Çoğumuz tecrübelerimizden biliriz ki; bir cismi delmek için mutlaka ince bir uç ve bir miktar da kuvvet gerekir. Delici uç ne kadar inceyse o kadar da az kuvvet gerektiğini yine biliriz. Dikiş iğnelerinin ucunun sivri olması bu yüzdendir.

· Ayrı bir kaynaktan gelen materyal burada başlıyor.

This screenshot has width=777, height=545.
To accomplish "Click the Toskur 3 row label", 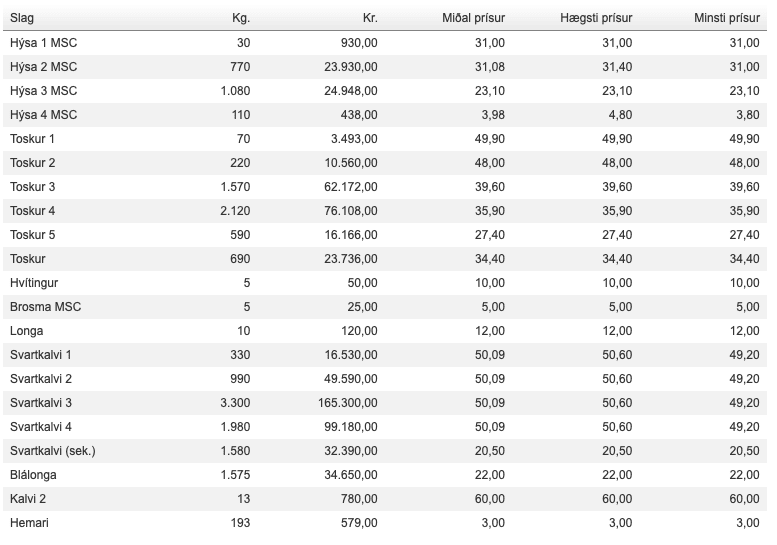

Diğer yandan sadece fizikçilerin ve mühendislerin bildiği bir başka kural daha vardır. Kendi ekseni etrafında dönerek atılan cisimler her zaman posizyonlarını koruyacak şekilde hareket ederler. Daha basit bir anlatımla bir sopayı bir ucundan sallayarak savurursanız, o sopa takla atarak havada uçar gider, yani çubuğun başı ve sonu devamlı olarak yer değiştirir. Aynı çubuğu, tüfek namlusundan çıkan mermi gibi, kendi ekseni etrafında döndürerek atabilirseniz, uçuş süresinde ön tarafı hep önde, arka tarafı hep arkada olacaktır. Bir de ucunu sivri  yapmışsanız, hava sürtünmesi en aza indiği için çok daha uzağa gidecektir.

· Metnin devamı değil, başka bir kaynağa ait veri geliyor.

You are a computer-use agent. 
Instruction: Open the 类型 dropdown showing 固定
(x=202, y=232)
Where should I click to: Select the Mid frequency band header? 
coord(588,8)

Modern bir silahtan atılan bir mermi çekirdeği, ister bir piyade tüfeği mermisi olsun isterse bir obüs topu mermisi, kendi ekseni etrafında döndüğü için hep sivri ucu önde olduğu halde ilerler. Bu sayede hem daha uzağa gidebilir hem de vurduğu herşeyi daha kolay delebilir. Yerden seken böyle bir mermi çekirdeği ise yukarıdaki örnekteki sopa parçası gibi döne döne gittiği için bu özelliklerini büyük ölçüde kaybeder.

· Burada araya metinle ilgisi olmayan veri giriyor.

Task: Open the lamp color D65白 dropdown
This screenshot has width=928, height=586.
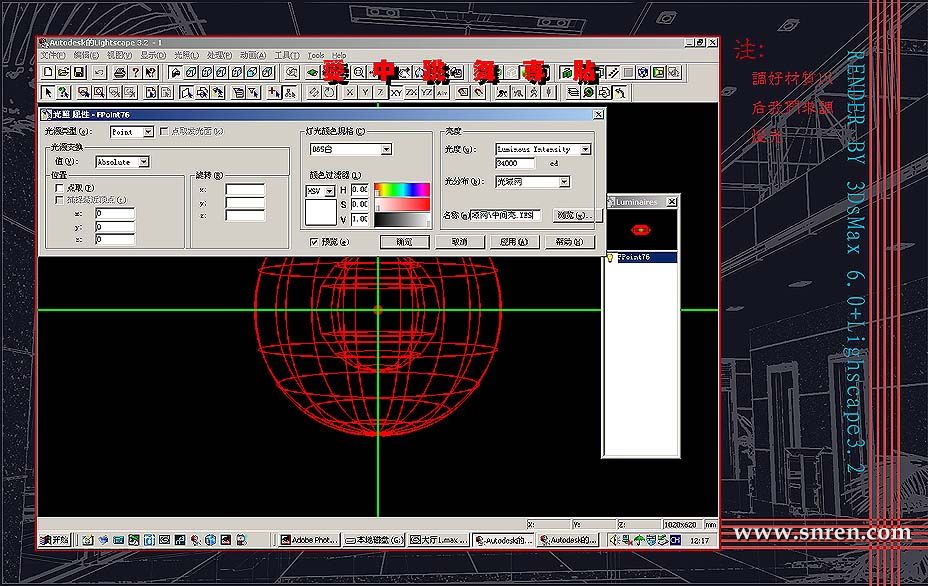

Son günlerde haberlerde sıkça verildiği gibi Suriye’den gelen ve seken mermiler yüzünden 4 vatandaşımızın ölmesi, birçoğunun da yaralanması sonucunda bu açıklamayı gerekli görmekteyim.

Bir fizikçi olarak seken bir tüfek mermisinin bir insanı öldürebilmesi için tek şartın çok yakından ateşlenmiş olması gerektiğini söyleyebilirim. Yani; beş-on metre uzağınızda ateşlenen bir tüfekten çıkan mermi herhangi bir yerden sekip size gelirse öldürebilir.

Mermiler namludan çıkarken kazandıkları ilk hız ile hareket ettikleri için havada kaldıkları süre, uçuş süresi, uzadıkça daha uzağa (atış menzili) giderler ama bu sırada hızlarını da, kinetik enerjilerini, kaybederler. Onun için her tüfeğin bir atış menzili, bir de etkili mesafesi vardır. Örneğin günümüzde en yaygın olarak kullanılan Rus yapımı AK47 piyade tüfeğinden atılan bir mermi çekirdeğinin menzili kabaca 800 metre iken etkili mesafesi 300 metredir.  Daha basitçe söylersek bir AK 47 den ateşlenen bir mermi yaklaşık 800 metre mesafeye kadar gidebilir ama 300 metreden sonra etkisi zayıflar. Mesafe daha da uzarsa size çarpsa bile yaralanmayabilirsiniz bile.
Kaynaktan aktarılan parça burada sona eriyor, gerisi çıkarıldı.